**Material to process**
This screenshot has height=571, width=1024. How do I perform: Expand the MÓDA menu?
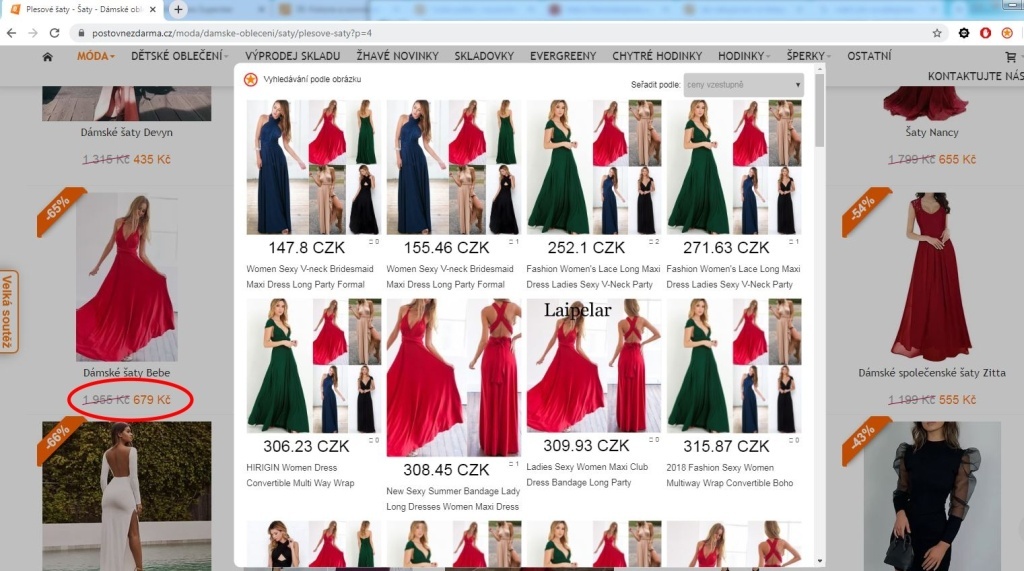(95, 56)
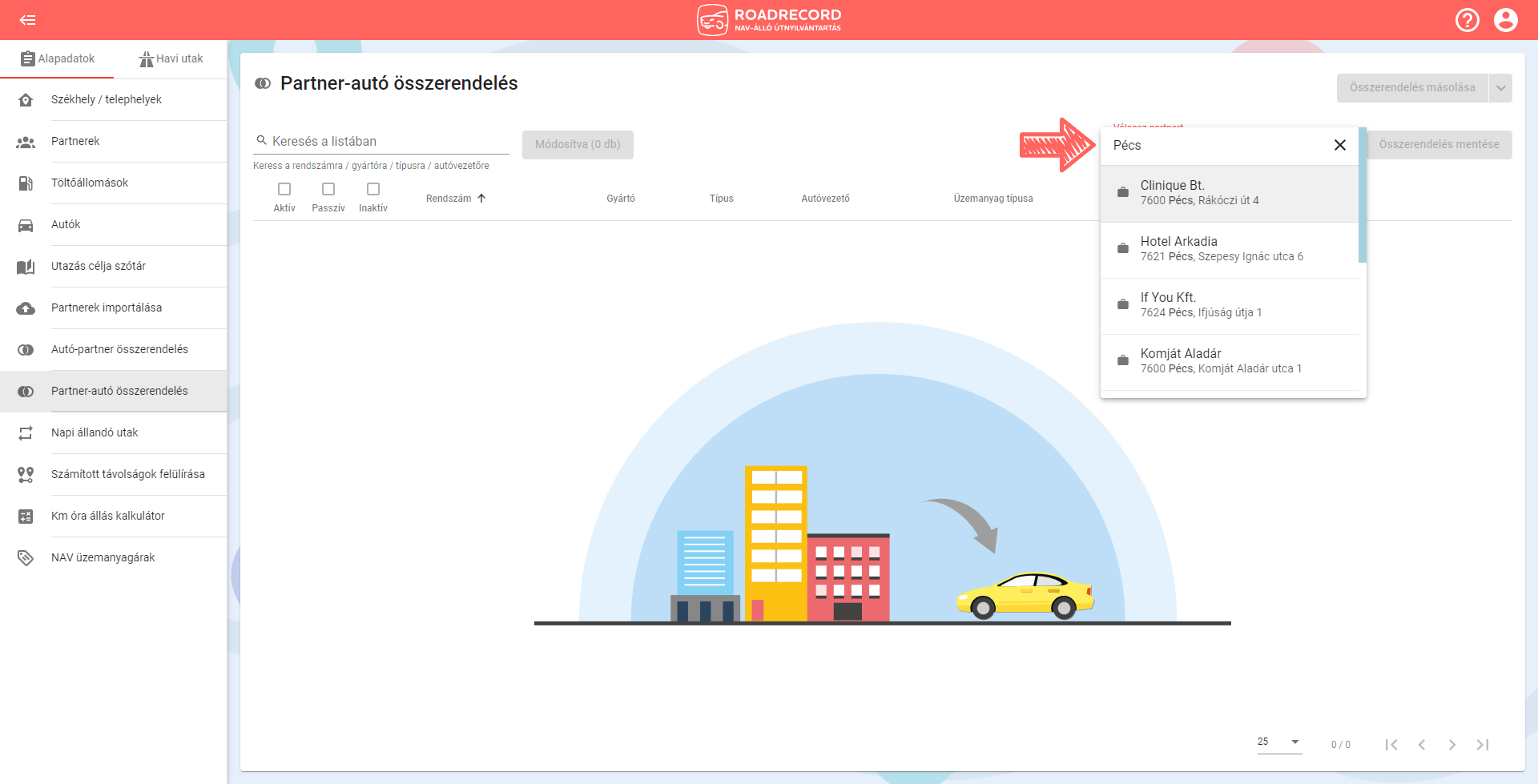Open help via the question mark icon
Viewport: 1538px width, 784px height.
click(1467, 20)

* * *

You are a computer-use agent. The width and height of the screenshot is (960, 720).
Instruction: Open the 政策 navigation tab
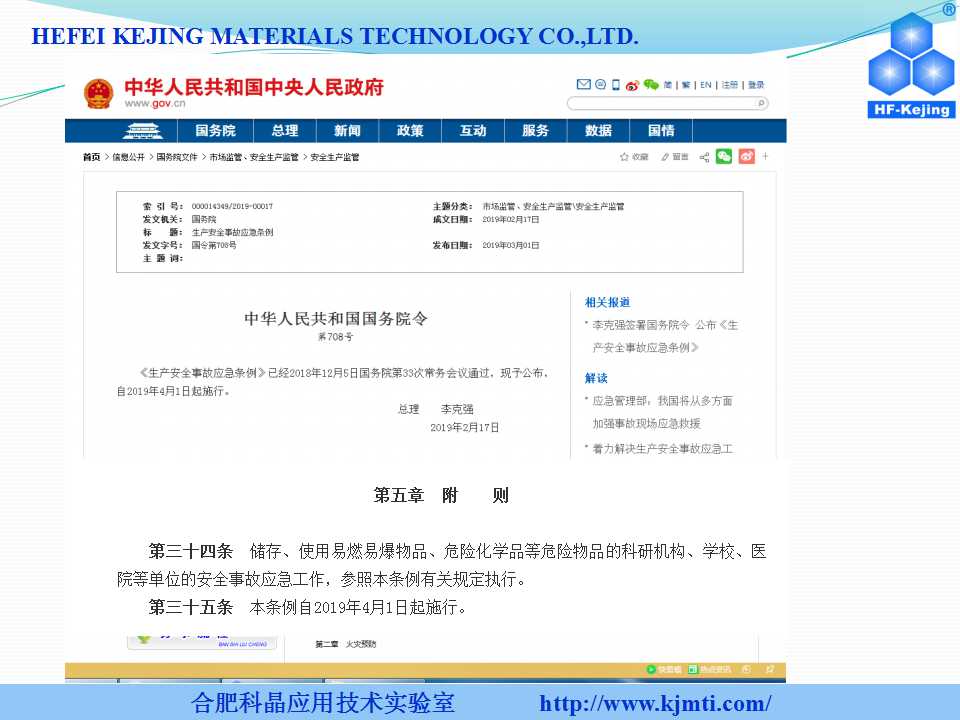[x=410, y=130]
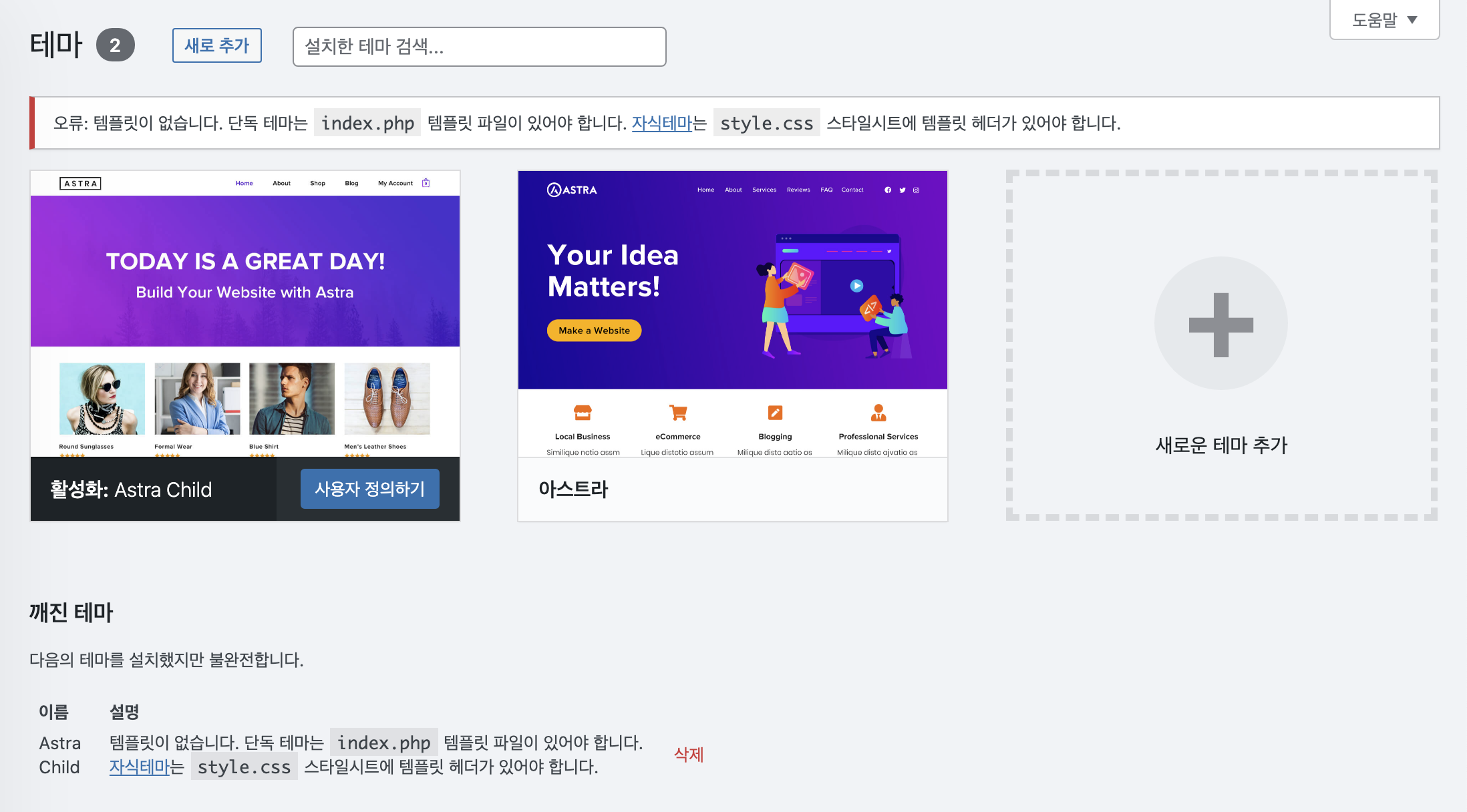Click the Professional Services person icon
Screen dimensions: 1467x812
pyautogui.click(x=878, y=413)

--

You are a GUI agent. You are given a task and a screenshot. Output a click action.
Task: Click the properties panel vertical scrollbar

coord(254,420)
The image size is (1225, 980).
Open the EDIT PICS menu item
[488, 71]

**Action item**
In the material above, find every line with the word "agent" and show it.

**Finished task**
You are a computer-use agent. The width and height of the screenshot is (960, 720).
You are a GUI agent. You are given a task and a screenshot. Output a click action.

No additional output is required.